**Records**
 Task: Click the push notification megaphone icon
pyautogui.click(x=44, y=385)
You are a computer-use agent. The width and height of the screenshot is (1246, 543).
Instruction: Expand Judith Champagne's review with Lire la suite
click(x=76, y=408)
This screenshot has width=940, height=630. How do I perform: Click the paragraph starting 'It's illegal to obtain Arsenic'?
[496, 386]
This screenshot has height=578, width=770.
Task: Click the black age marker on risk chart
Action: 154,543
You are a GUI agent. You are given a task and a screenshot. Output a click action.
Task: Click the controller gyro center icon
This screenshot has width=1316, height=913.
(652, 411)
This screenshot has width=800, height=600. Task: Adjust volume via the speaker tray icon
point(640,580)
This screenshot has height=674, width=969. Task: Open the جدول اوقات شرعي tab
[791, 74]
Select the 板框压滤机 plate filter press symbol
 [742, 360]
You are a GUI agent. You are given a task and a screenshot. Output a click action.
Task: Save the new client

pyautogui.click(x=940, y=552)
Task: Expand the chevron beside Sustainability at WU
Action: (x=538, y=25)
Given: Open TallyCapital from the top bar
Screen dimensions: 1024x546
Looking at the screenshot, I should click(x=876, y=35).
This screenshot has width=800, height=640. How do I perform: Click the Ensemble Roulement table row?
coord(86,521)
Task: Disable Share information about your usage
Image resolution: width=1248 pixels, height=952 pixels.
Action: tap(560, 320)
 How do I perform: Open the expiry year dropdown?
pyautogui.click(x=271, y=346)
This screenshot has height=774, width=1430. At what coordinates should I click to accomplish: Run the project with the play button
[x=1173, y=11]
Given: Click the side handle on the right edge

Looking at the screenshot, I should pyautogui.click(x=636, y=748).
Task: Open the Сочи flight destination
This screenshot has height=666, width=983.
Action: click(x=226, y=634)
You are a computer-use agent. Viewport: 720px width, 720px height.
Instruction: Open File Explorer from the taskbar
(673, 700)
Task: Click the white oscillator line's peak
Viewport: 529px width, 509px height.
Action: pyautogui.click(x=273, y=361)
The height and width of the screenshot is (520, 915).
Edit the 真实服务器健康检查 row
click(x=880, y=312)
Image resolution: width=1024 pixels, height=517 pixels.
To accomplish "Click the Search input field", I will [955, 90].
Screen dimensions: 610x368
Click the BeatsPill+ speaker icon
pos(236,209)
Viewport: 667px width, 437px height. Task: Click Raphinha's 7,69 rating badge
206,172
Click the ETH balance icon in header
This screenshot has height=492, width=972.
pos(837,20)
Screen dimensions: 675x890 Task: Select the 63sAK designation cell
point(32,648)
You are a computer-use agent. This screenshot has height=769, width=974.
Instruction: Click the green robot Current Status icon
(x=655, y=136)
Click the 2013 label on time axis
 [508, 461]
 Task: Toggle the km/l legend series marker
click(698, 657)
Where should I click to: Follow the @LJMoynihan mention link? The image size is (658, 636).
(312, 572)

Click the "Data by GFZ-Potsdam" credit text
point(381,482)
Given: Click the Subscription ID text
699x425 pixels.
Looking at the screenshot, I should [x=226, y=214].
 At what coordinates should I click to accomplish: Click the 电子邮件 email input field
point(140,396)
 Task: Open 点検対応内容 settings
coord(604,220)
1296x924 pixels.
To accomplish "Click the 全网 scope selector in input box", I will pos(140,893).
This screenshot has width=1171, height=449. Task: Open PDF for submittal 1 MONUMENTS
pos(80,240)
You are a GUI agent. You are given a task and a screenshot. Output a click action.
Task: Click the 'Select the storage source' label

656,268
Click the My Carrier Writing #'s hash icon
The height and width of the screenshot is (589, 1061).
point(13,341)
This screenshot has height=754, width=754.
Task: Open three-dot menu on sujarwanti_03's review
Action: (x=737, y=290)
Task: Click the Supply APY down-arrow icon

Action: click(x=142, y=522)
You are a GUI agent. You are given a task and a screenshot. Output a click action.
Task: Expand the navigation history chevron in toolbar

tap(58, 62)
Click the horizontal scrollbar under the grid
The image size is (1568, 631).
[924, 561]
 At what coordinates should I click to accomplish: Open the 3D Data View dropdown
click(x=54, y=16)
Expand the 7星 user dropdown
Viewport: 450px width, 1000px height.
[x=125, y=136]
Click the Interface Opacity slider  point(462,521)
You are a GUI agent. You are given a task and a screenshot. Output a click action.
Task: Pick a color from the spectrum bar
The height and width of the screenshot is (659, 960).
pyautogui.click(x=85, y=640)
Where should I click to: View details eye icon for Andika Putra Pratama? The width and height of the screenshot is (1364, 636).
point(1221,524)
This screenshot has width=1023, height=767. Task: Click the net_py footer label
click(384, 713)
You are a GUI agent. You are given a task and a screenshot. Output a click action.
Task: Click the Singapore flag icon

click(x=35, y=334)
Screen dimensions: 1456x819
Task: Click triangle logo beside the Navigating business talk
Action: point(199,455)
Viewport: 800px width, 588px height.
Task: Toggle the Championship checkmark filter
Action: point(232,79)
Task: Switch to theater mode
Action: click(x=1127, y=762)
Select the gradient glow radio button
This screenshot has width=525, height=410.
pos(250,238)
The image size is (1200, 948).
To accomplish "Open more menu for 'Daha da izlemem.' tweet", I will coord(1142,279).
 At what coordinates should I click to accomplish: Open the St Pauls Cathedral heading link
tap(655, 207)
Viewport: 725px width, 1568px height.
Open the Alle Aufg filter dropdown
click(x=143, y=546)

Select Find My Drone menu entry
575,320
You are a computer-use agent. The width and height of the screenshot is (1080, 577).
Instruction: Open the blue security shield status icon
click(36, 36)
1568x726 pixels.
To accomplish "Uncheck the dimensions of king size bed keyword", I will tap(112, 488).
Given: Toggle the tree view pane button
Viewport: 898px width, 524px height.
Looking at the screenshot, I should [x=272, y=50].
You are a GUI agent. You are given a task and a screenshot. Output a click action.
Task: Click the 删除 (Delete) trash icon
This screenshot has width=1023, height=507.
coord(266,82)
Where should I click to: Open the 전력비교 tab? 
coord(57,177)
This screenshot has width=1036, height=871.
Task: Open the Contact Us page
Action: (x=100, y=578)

**Problem details**
Retype the lines above, keeping every character.

**The answer**
 Task: Click the push notification megaphone icon
pyautogui.click(x=44, y=385)
You are a computer-use agent. The width and height of the screenshot is (1246, 543).
Instruction: Expand Judith Champagne's review with Lire la suite
click(x=76, y=408)
This screenshot has width=940, height=630. How do I perform: Click the paragraph starting 'It's illegal to obtain Arsenic'?
[496, 386]
This screenshot has height=578, width=770.
Task: Click the black age marker on risk chart
Action: 154,543
You are a GUI agent. You are given a task and a screenshot. Output a click action.
Task: Click the controller gyro center icon
This screenshot has width=1316, height=913.
(652, 411)
This screenshot has width=800, height=600. Task: Adjust volume via the speaker tray icon
point(640,580)
This screenshot has height=674, width=969. Task: Open the جدول اوقات شرعي tab
[791, 74]
Select the 板框压滤机 plate filter press symbol
 [742, 360]
You are a GUI agent. You are given a task and a screenshot. Output a click action.
Task: Save the new client

pyautogui.click(x=940, y=552)
Task: Expand the chevron beside Sustainability at WU
Action: (x=538, y=25)
Given: Open TallyCapital from the top bar
Screen dimensions: 1024x546
Looking at the screenshot, I should click(x=876, y=35).
This screenshot has width=800, height=640. How do I perform: Click the Ensemble Roulement table row?
coord(86,521)
Task: Disable Share information about your usage
Image resolution: width=1248 pixels, height=952 pixels.
Action: tap(560, 320)
 How do I perform: Open the expiry year dropdown?
pyautogui.click(x=271, y=346)
This screenshot has height=774, width=1430. At what coordinates should I click to accomplish: Run the project with the play button
[x=1173, y=11]
Given: Click the side handle on the right edge

Looking at the screenshot, I should pyautogui.click(x=636, y=748).
Task: Open the Сочи flight destination
This screenshot has height=666, width=983.
Action: click(x=226, y=634)
You are a computer-use agent. Viewport: 720px width, 720px height.
Instruction: Open File Explorer from the taskbar
(673, 700)
Task: Click the white oscillator line's peak
Viewport: 529px width, 509px height.
Action: pyautogui.click(x=273, y=361)
The height and width of the screenshot is (520, 915).
Edit the 真实服务器健康检查 row
click(x=880, y=312)
Image resolution: width=1024 pixels, height=517 pixels.
To accomplish "Click the Search input field", I will [955, 90].
Screen dimensions: 610x368
Click the BeatsPill+ speaker icon
pos(236,209)
Viewport: 667px width, 437px height. Task: Click Raphinha's 7,69 rating badge
206,172
Click the ETH balance icon in header
This screenshot has height=492, width=972.
pos(837,20)
Screen dimensions: 675x890 Task: Select the 63sAK designation cell
point(32,648)
You are a computer-use agent. This screenshot has height=769, width=974.
Instruction: Click the green robot Current Status icon
(x=655, y=136)
Click the 2013 label on time axis
 [508, 461]
 Task: Toggle the km/l legend series marker
click(698, 657)
Where should I click to: Follow the @LJMoynihan mention link? The image size is (658, 636).
(312, 572)

Click the "Data by GFZ-Potsdam" credit text
point(381,482)
Given: Click the Subscription ID text
699x425 pixels.
Looking at the screenshot, I should [x=226, y=214].
 At what coordinates should I click to accomplish: Click the 电子邮件 email input field
point(140,396)
 Task: Open 点検対応内容 settings
coord(604,220)
1296x924 pixels.
To accomplish "Click the 全网 scope selector in input box", I will pos(140,893).
This screenshot has width=1171, height=449. Task: Open PDF for submittal 1 MONUMENTS
pos(80,240)
You are a GUI agent. You are given a task and a screenshot. Output a click action.
Task: Click the 'Select the storage source' label

656,268
Click the My Carrier Writing #'s hash icon
The height and width of the screenshot is (589, 1061).
point(13,341)
This screenshot has height=754, width=754.
Task: Open three-dot menu on sujarwanti_03's review
Action: (x=737, y=290)
Task: Click the Supply APY down-arrow icon

Action: click(x=142, y=522)
You are a GUI agent. You are given a task and a screenshot. Output a click action.
Task: Expand the navigation history chevron in toolbar

tap(58, 62)
Click the horizontal scrollbar under the grid
The image size is (1568, 631).
[924, 561]
 At what coordinates should I click to accomplish: Open the 3D Data View dropdown
click(x=54, y=16)
Expand the 7星 user dropdown
Viewport: 450px width, 1000px height.
[x=125, y=136]
Click the Interface Opacity slider  point(462,521)
You are a GUI agent. You are given a task and a screenshot. Output a click action.
Task: Pick a color from the spectrum bar
The height and width of the screenshot is (659, 960).
pyautogui.click(x=85, y=640)
Where should I click to: View details eye icon for Andika Putra Pratama? The width and height of the screenshot is (1364, 636).
point(1221,524)
This screenshot has width=1023, height=767. Task: Click the net_py footer label
click(384, 713)
You are a GUI agent. You are given a task and a screenshot. Output a click action.
Task: Click the Singapore flag icon

click(x=35, y=334)
Screen dimensions: 1456x819
Task: Click triangle logo beside the Navigating business talk
Action: point(199,455)
Viewport: 800px width, 588px height.
Task: Toggle the Championship checkmark filter
Action: point(232,79)
Task: Switch to theater mode
Action: click(x=1127, y=762)
Select the gradient glow radio button
This screenshot has width=525, height=410.
pos(250,238)
The image size is (1200, 948).
To accomplish "Open more menu for 'Daha da izlemem.' tweet", I will coord(1142,279).
 At what coordinates should I click to accomplish: Open the St Pauls Cathedral heading link
tap(655, 207)
Viewport: 725px width, 1568px height.
Open the Alle Aufg filter dropdown
click(x=143, y=546)

Select Find My Drone menu entry
575,320
You are a computer-use agent. The width and height of the screenshot is (1080, 577).
Instruction: Open the blue security shield status icon
click(36, 36)
1568x726 pixels.
To accomplish "Uncheck the dimensions of king size bed keyword", I will tap(112, 488).
Given: Toggle the tree view pane button
Viewport: 898px width, 524px height.
Looking at the screenshot, I should [x=272, y=50].
You are a GUI agent. You are given a task and a screenshot. Output a click action.
Task: Click the 删除 (Delete) trash icon
This screenshot has width=1023, height=507.
coord(266,82)
Where should I click to: Open the 전력비교 tab? 
coord(57,177)
This screenshot has width=1036, height=871.
Task: Open the Contact Us page
Action: (x=100, y=578)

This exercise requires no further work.